Brief A> In the account of the cable guy's visit, how many miles away from the writer and the cable guy was the violence on the news happening?
Brief B> Print the passage from the cable guy account that opens with the words containing "The news anchor" and closes with "away from us.".

The cable guy came by today. He was installing equipment. He waltzed inside to test our cable box. He wore boots and a tool belt and had prodigious tattoos on his forearms.
He removed my new remote from the plastic package. The television flickered to life.
The first thing we saw was a news channel. The text on the screen read: MASS SHOOTING.
The TV showed a subway platform filled with weeping New Yorkers. Some were limping. Some were crying. Others were bleeding. Police officers were everywhere.
Flashing blue lights. Sirens. Ambulances. Screaming. Badges. Stretchers. Crime-scene barricades. News cameras.
The news anchor appeared on the screen and spoke in an adrenal primetime voice:
“...In Brooklyn, a gunman in a gas mask and construction vest set off a smoke canister on a rush-hour subway train and then opened fire, shooting at least 10 people, at least 29 are believed to be injured or wounded… ”
The cable guy and I watched the madness within America’s most famous borough, happening 965.4 miles away from us.
The cable
guy said, “My sister lives in Brooklyn, man.”
His mood changed completely. He quickly removed his phone and fired off a few texts. He told me he was texting his sister to see if she was okay. I told him I understood.

Record extracts>
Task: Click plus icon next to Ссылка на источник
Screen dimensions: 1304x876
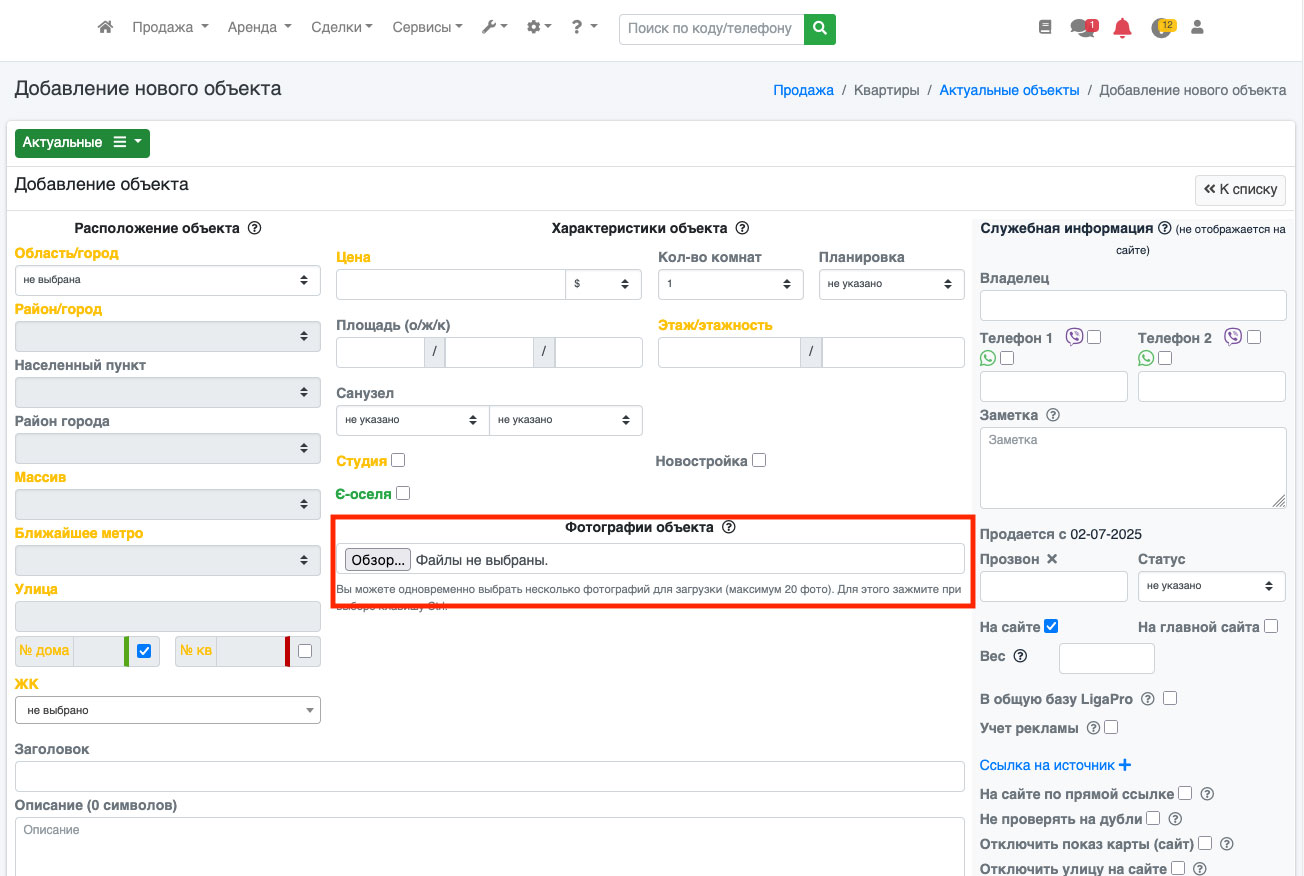Action: [x=1125, y=765]
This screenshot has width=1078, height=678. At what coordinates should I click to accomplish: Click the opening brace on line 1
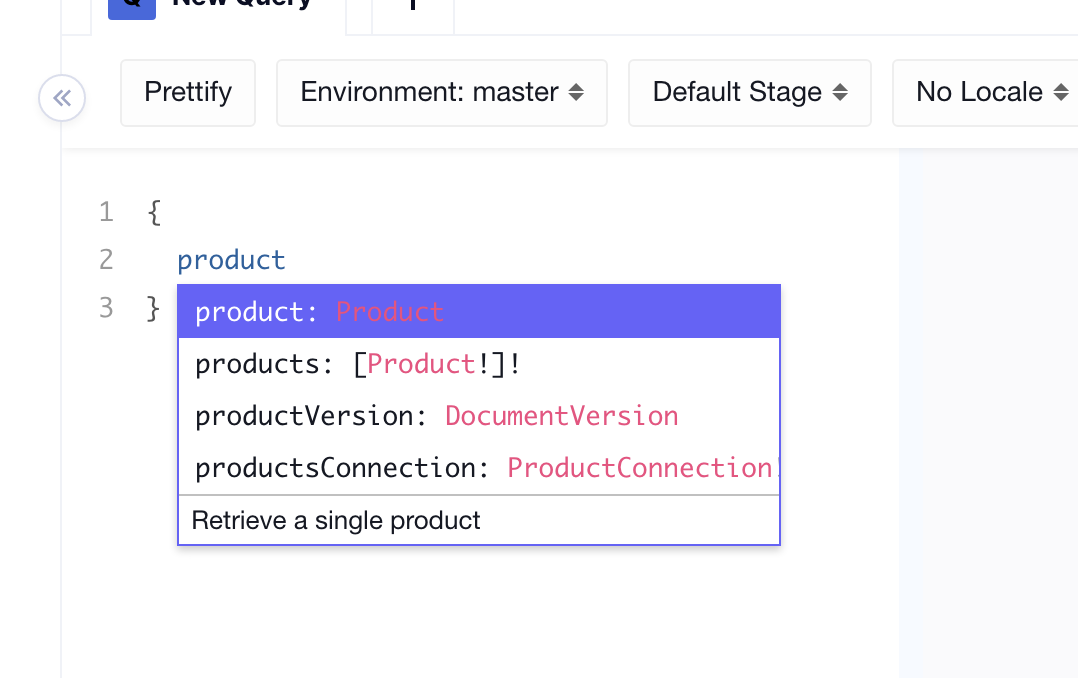[154, 212]
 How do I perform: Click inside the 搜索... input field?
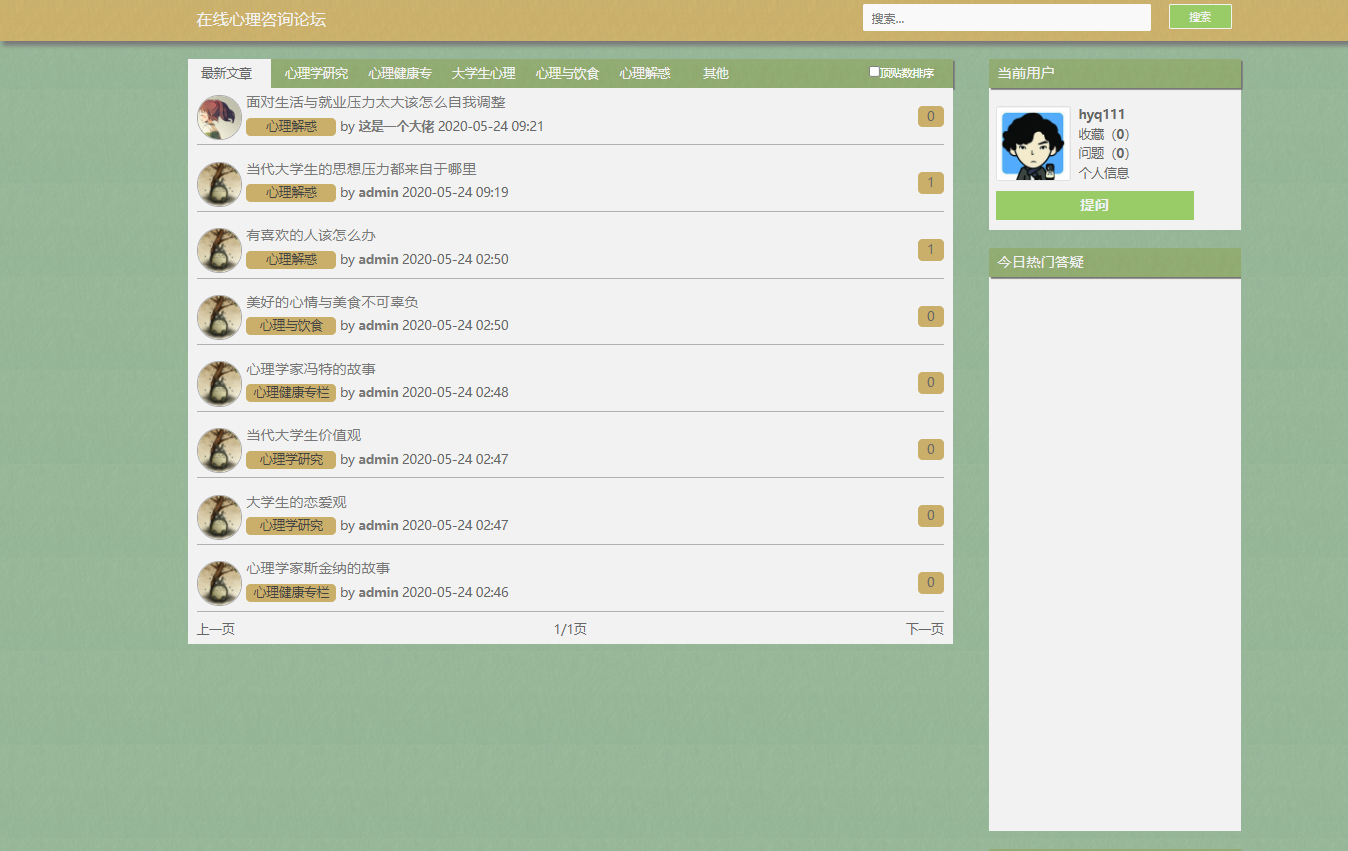coord(1006,17)
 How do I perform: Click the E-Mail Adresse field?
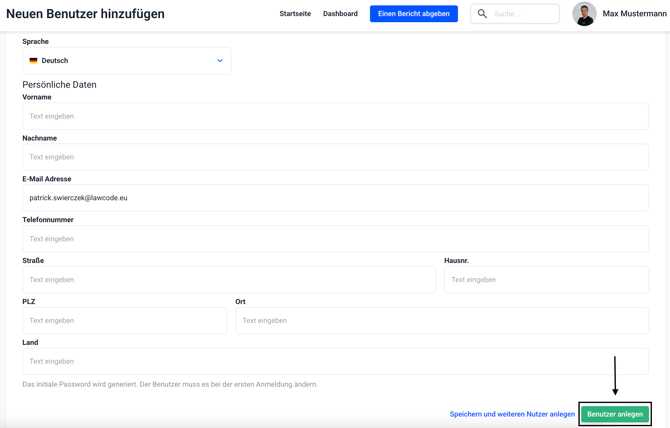[x=335, y=198]
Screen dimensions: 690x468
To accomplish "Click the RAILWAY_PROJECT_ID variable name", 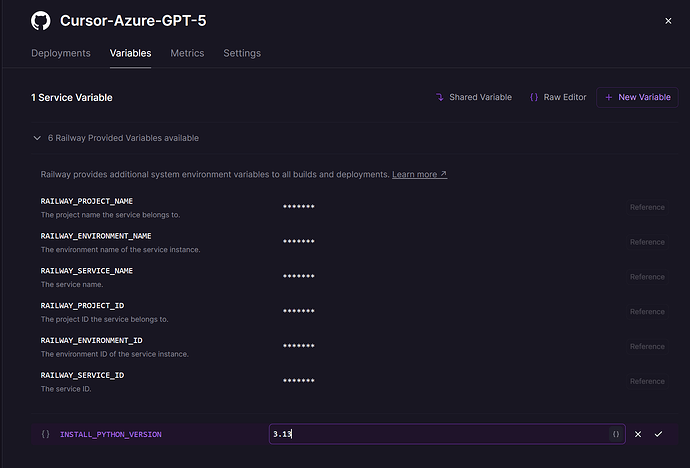I will click(x=82, y=305).
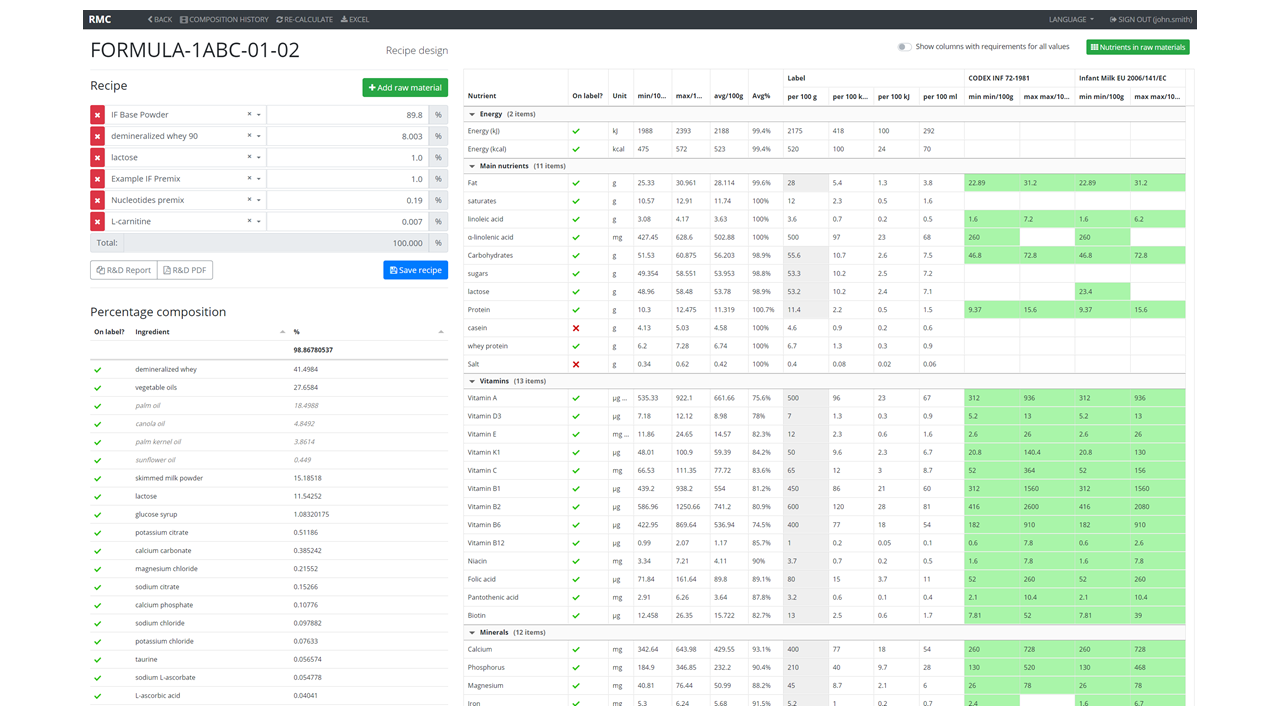
Task: Remove IF Base Powder with red X
Action: tap(97, 115)
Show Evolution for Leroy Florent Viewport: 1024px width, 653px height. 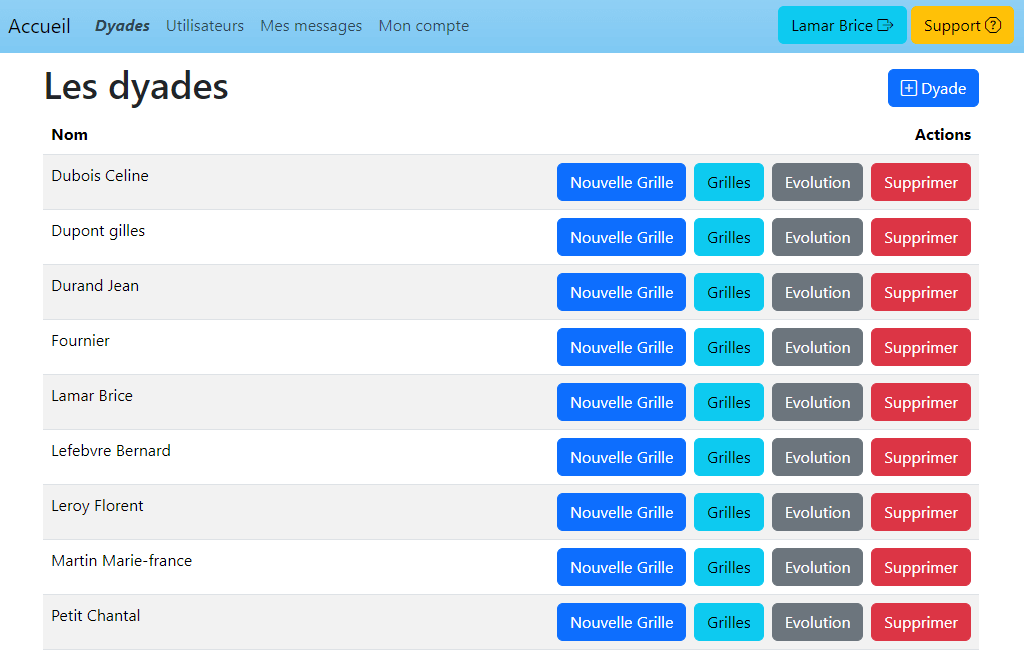click(x=817, y=512)
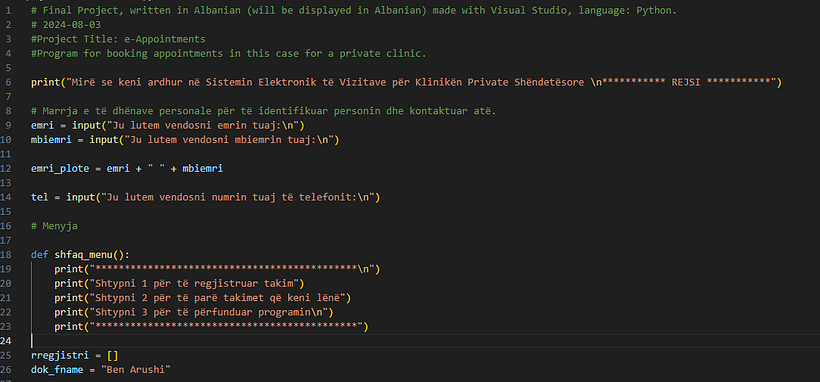Viewport: 820px width, 382px height.
Task: Click line number 18 in the gutter
Action: 7,255
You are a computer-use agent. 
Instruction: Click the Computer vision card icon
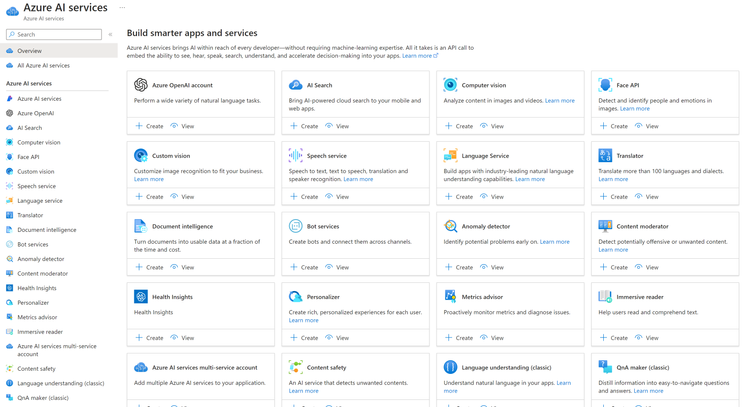click(x=450, y=85)
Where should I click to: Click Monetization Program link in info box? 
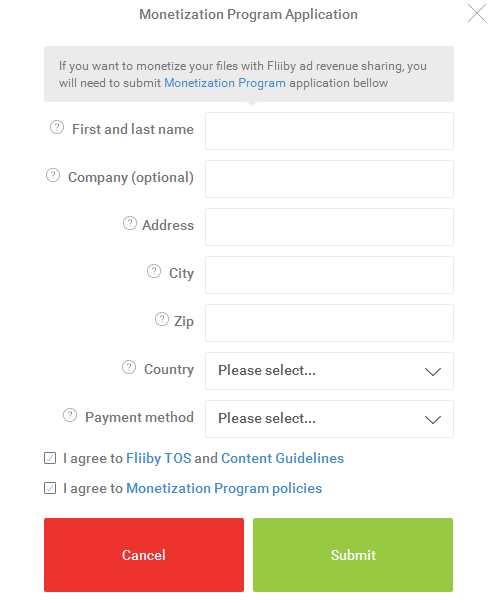click(225, 83)
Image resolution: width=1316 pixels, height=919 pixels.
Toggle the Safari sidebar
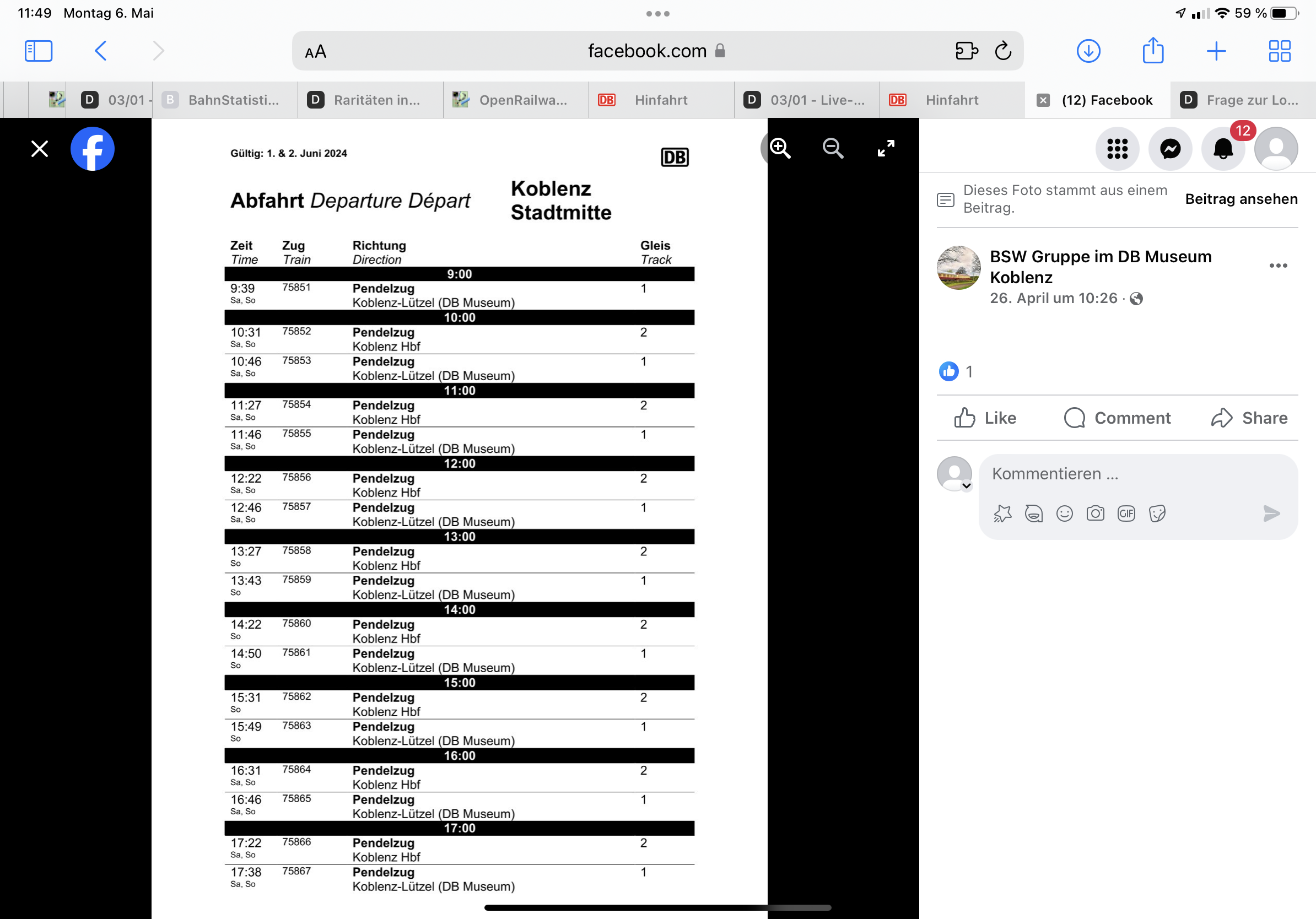coord(39,51)
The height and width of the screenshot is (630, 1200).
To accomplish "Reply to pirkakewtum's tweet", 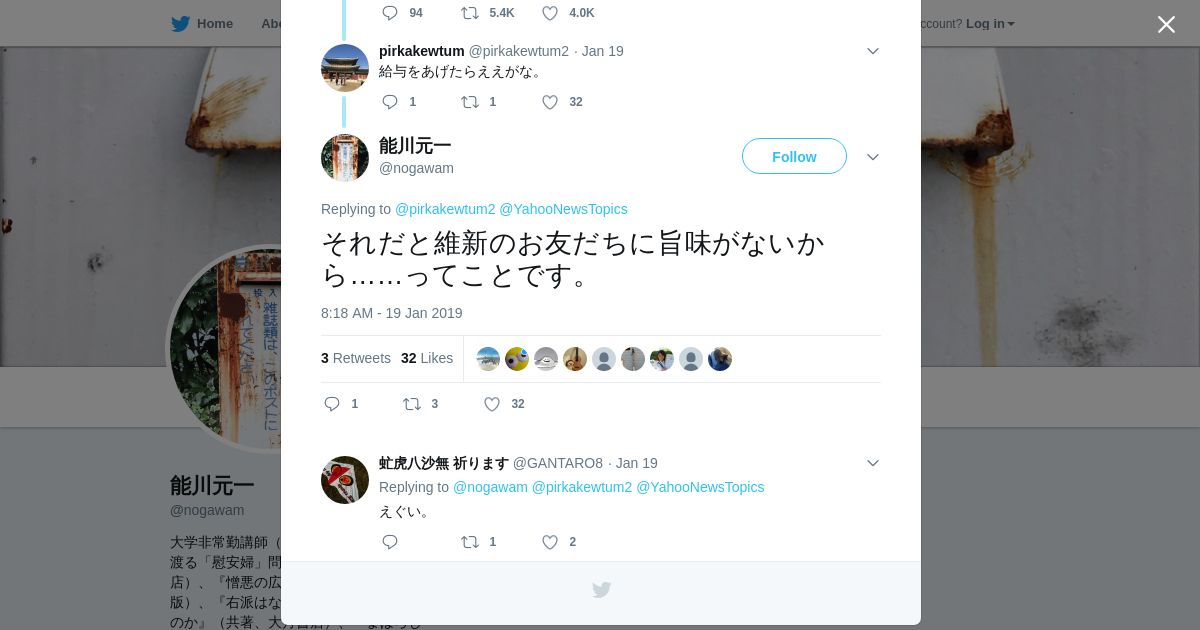I will pos(390,102).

Worked answer A> 965.4 miles

Worked answer B>
The news anchor appeared on the screen and spoke in an adrenal primetime voice:
“...In Brooklyn, a gunman in a gas mask and construction vest set off a smoke canister on a rush-hour subway train and then opened fire, shooting at least 10 people, at least 29 are believed to be injured or wounded… ”
The cable guy and I watched the madness within America’s most famous borough, happening 965.4 miles away from us.